Banning the super trawler will do little to improve fur seal welfare. Nuytsia@Tas/flickr

Fisheries Minister Joe Ludwig and Environment Minister Tony Burke are seeking advice on whether to allow the Abel Tasman super trawler to act as a factory ship. Seafish Tasmania aims to skirt the fishing ban on the super trawler by contracting smaller Australian-licensed trawlers to bring the small pelagic fish, caught under quota, to it for processing.

Before a decision is made on whether or not to allow transhipment at sea in the Small Pelagic Fishery, the fisheries management authority is seeking comment from interested stakeholders.

While there is some dispute over the sustainability of the quota in the Small Pelagic Fishery, the quota was approved by scientists. The real issue that led to disallowing the Abel Tasman from fishing was the death of protected Australian fur seals (Arctocephalus pusillus doriferus) in the trawler’s nets.

Seals are attracted to an easy feed: trawler nets provide this. While seal exclusion devices (SEDs) are fitted to nets, some seals inevitably fail to escape and drown.

However, the small trawlers will likely kill more seals – for the same tonnage of small pelagics – than the large Abel Tasman would have. While the super trawler’s net would have trapped seals, it would have been more effective at reducing seal deaths because of design improvements made to it compared with the devices fitted on the smaller trawlers.

Underwater cameras have shown that more seals meet their demise in mid-water trawl nets of the small trawlers than was previously thought. This is because the dead ones roll out of the net unseen during hauling. There is considerable scope to further refine the orientation, size and scope of seal exclusion devices. But crucial trials to find optimum devices have not taken place, due to lack of funding.

Bycatch is not a plausible reason for selectively banning the Abel Tasman. The Commonwealth’s South East Trawl Sector, with many more vessels, is already far more destructive than the Small Pelagic Fishery.

The South East Trawl Fishery interacts strongly with – that is, kills – the protected Australian fur seal and, to a lesser extent, the Australian sea lion (Neophoca cinera). This species is listed as vulnerable under the EPBC Act.

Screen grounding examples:

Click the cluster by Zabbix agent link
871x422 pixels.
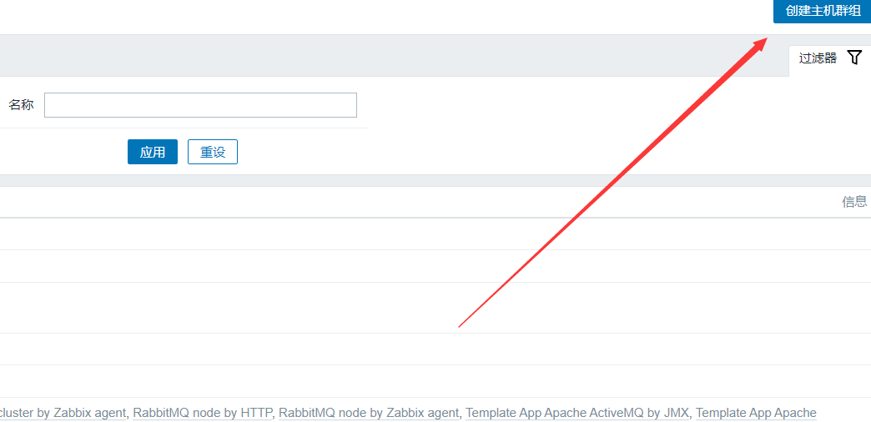click(x=65, y=413)
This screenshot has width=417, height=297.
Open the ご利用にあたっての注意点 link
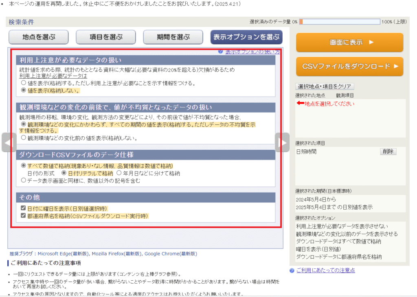coord(325,270)
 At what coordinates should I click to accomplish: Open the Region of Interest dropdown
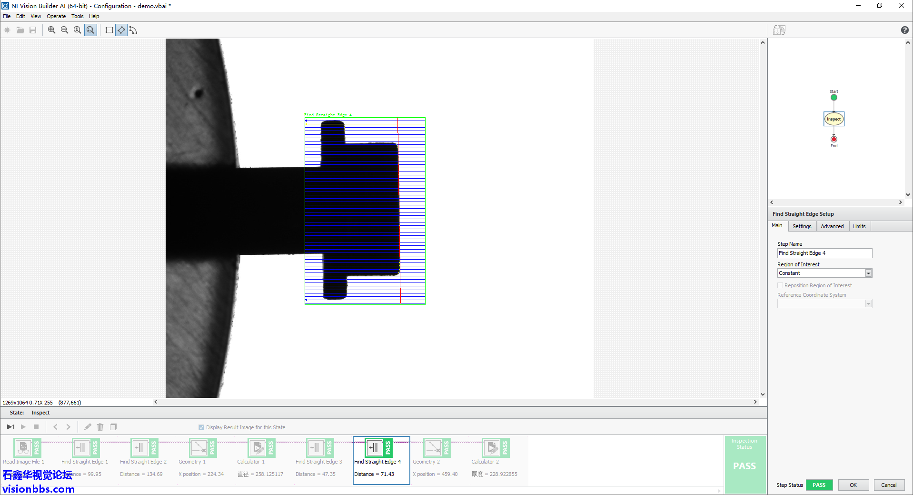(x=868, y=273)
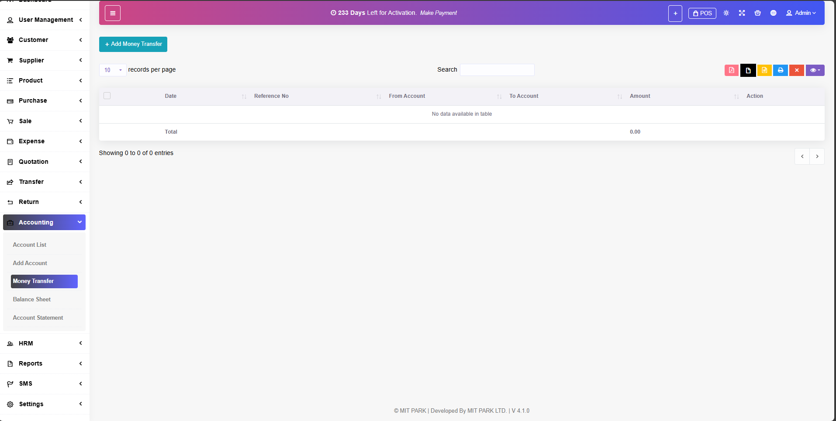Print the money transfer table
836x421 pixels.
coord(780,70)
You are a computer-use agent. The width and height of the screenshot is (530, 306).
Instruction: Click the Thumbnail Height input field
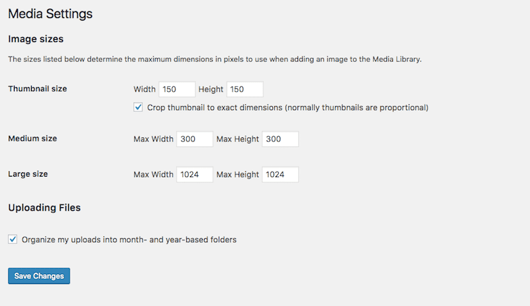[x=244, y=89]
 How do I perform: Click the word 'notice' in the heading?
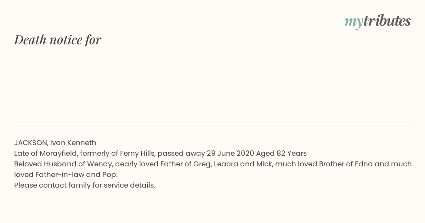point(66,40)
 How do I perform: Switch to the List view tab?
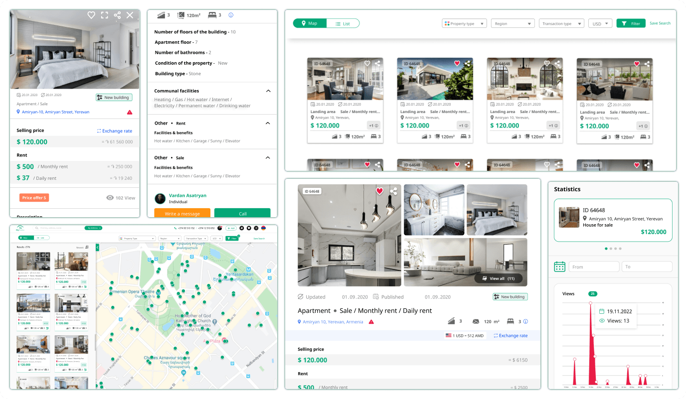tap(343, 23)
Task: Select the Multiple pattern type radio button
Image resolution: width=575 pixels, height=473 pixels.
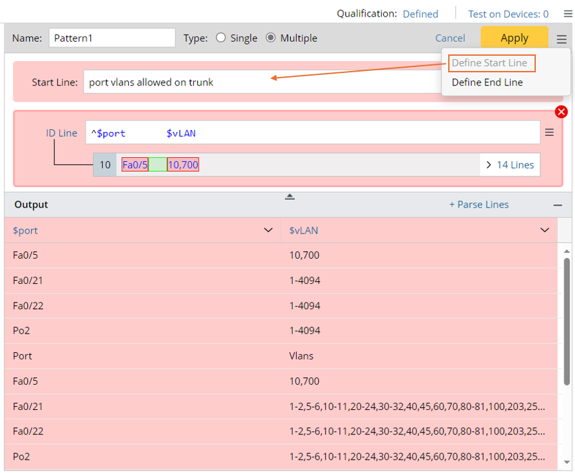Action: (x=271, y=38)

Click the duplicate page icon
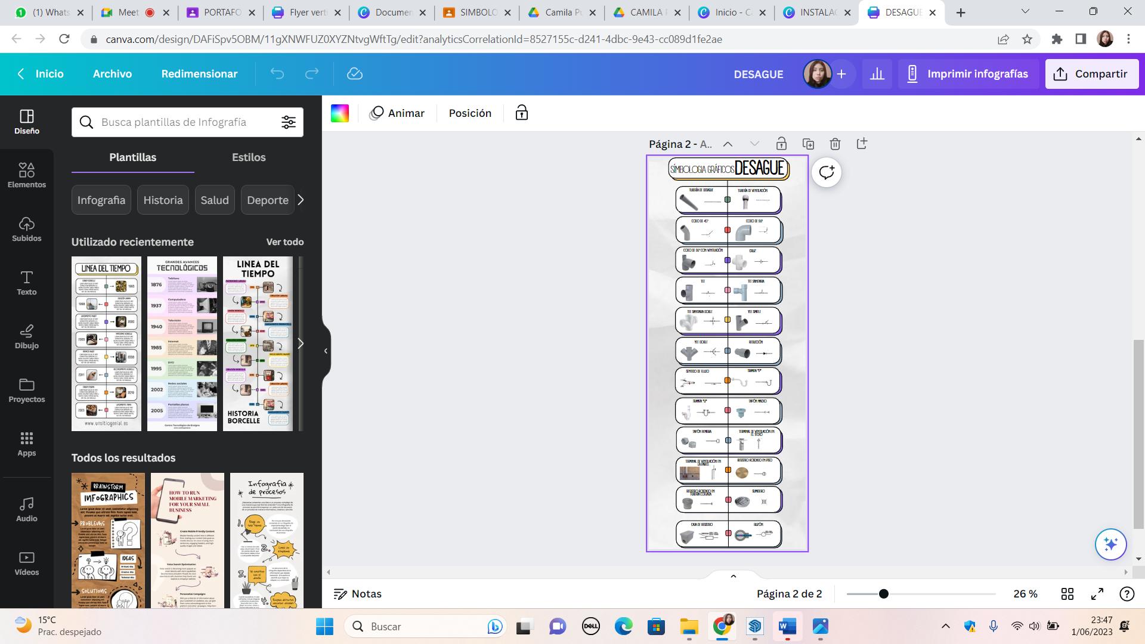[808, 144]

TO BE DONE ::
A: According to the super trawler article, what led to the Abel Tasman being disallowed from fishing?
B: Update the super trawler article, starting with "While there is" and going on through "the smaller trawlers.", with "trawler nets" replaced by "fishing nets".
C: Write what comes next in the super trawler article, picking up after its last sentence.
None of the items are needed for this work.

RESPONSES BY TASK ::
A: The death of protected Australian fur seals in the trawler's nets.

B:
While there is some dispute over the sustainability of the quota in the Small Pelagic Fishery, the quota was approved by scientists. The real issue that led to disallowing the Abel Tasman from fishing was the death of protected Australian fur seals (Arctocephalus pusillus doriferus) in the trawler’s nets.

Seals are attracted to an easy feed: fishing nets provide this. While seal exclusion devices (SEDs) are fitted to nets, some seals inevitably fail to escape and drown.

However, the small trawlers will likely kill more seals – for the same tonnage of small pelagics – than the large Abel Tasman would have. While the super trawler’s net would have trapped seals, it would have been more effective at reducing seal deaths because of design improvements made to it compared with the devices fitted on the smaller trawlers.

C:
Between 1993 and 2000, the Scientific Monitoring Program suggested that an average of 720 fur seals are caught incidentally by the small trawl vessels in the South East Trawl Fishery each year. (The Abel Tasman, had it been allowed to fish, would have had its activity suspended any time it caught three fur seals.)

Compared with large vessel operators, who are well resourced, the operators of the smaller vessels or “wet-boats”, are constrained in applying mitigation methods such as seal exclusion devices. Recent trials of a flexible SED design have been relatively successful, but reliably estimating and reducing the level of interactions between seals and wet-boats remains an issue.

Conservation groups have been slow to grasp the South East Trawl nettle. Perhaps they are worried about the consumer backlash if flathead supplies to Sydney and Melbourne were diminished. There was no such risk in calling for a ban on the super trawler catching sardines for export.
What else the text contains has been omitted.